[Stored items]
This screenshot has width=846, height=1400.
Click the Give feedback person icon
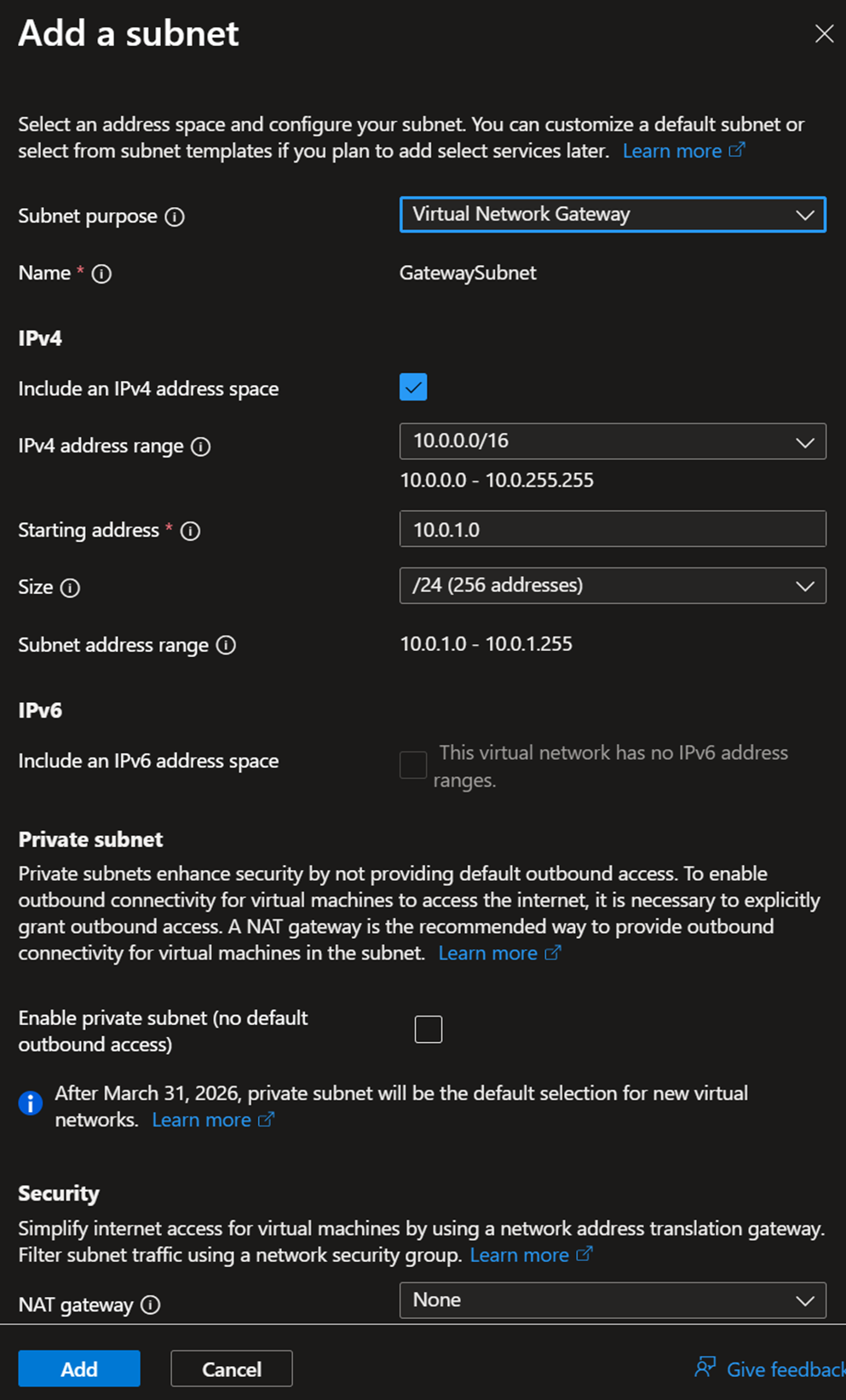click(x=705, y=1368)
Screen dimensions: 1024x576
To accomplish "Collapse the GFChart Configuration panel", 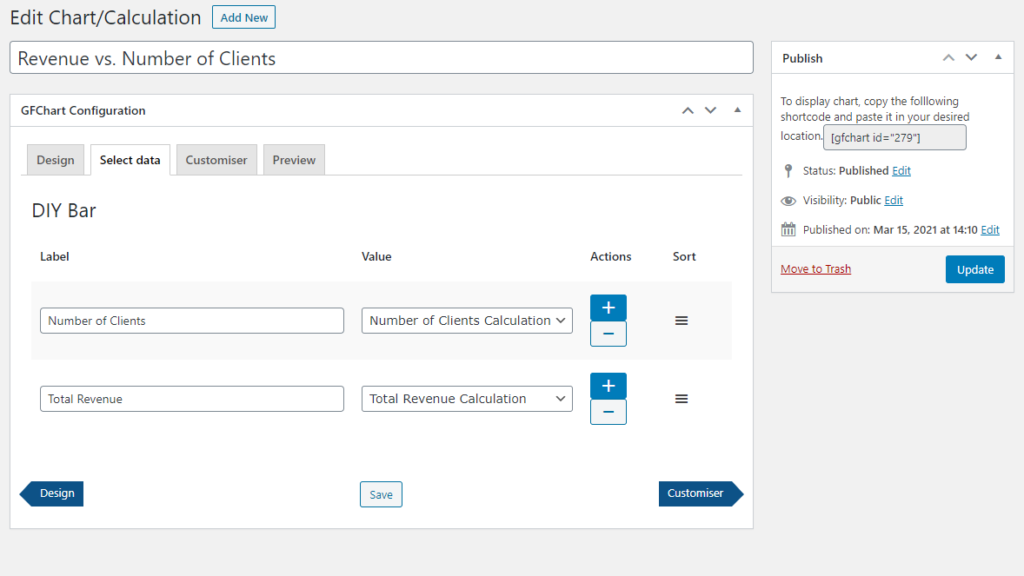I will [x=737, y=111].
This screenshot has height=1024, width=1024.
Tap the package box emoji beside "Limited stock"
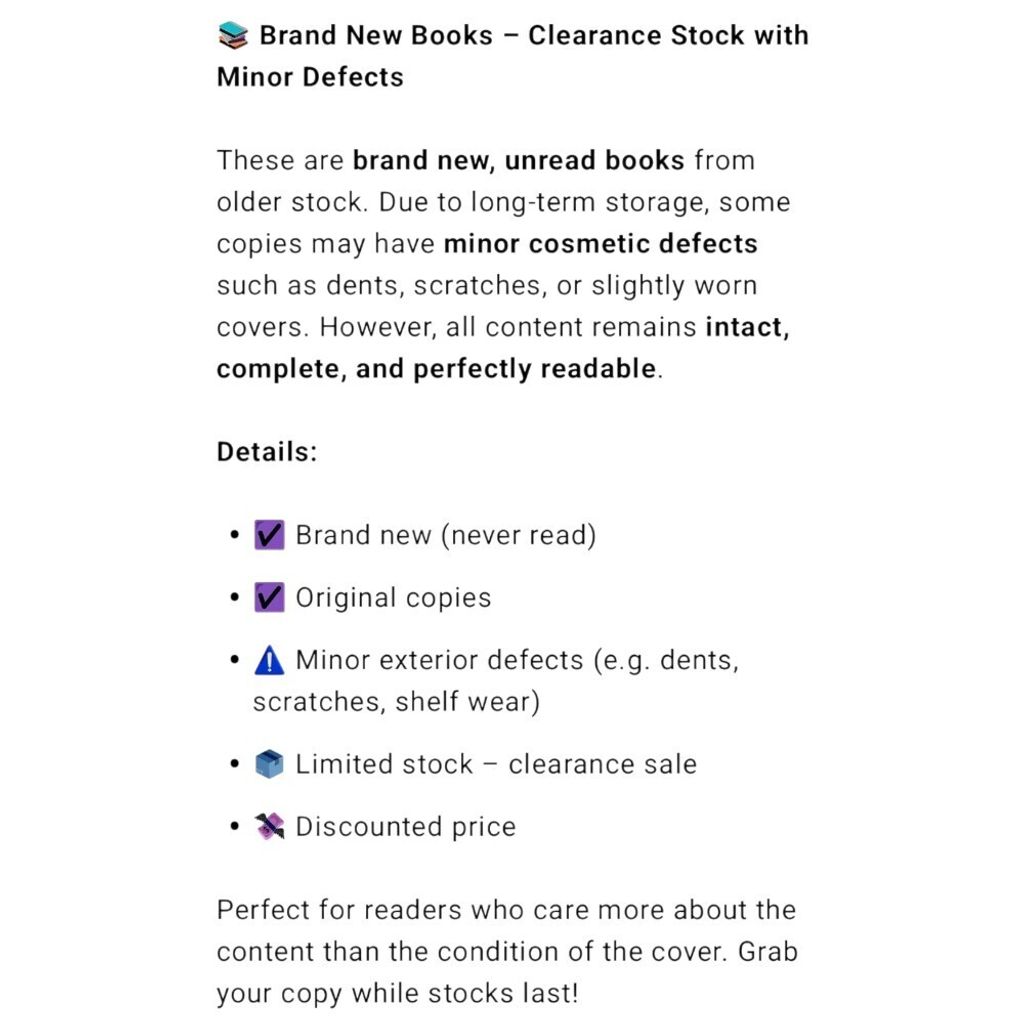(x=269, y=764)
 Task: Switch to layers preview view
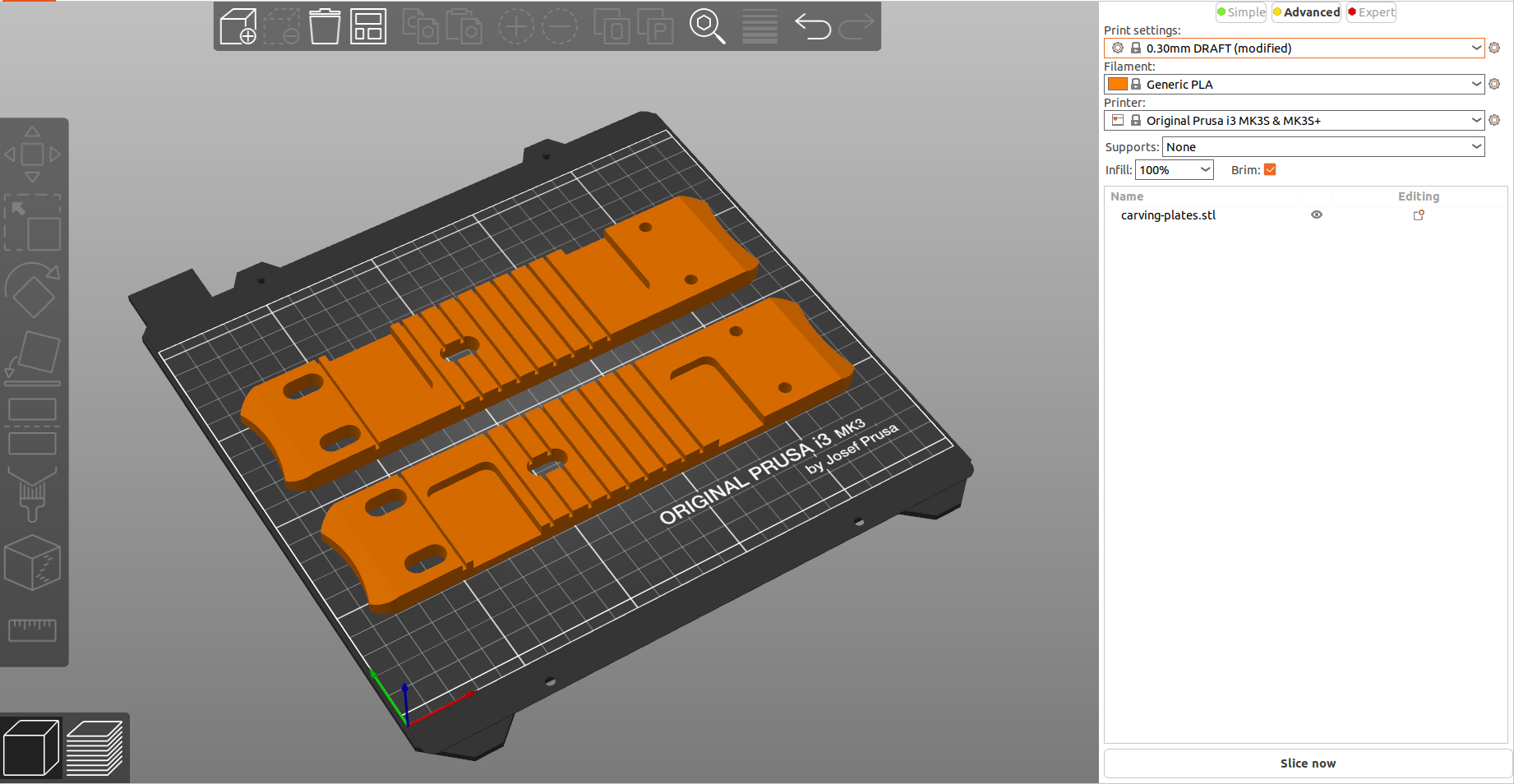(95, 748)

## TASK GOAL
An exact copy of the lines from the one with "Tap the package" through the end of the entries above, both included, is the whole answer. It contains no pictures.

## TASK OUTPUT
Tap the package box emoji beside "Limited stock"
(x=269, y=764)
 Task: Switch to layers preview view
(95, 748)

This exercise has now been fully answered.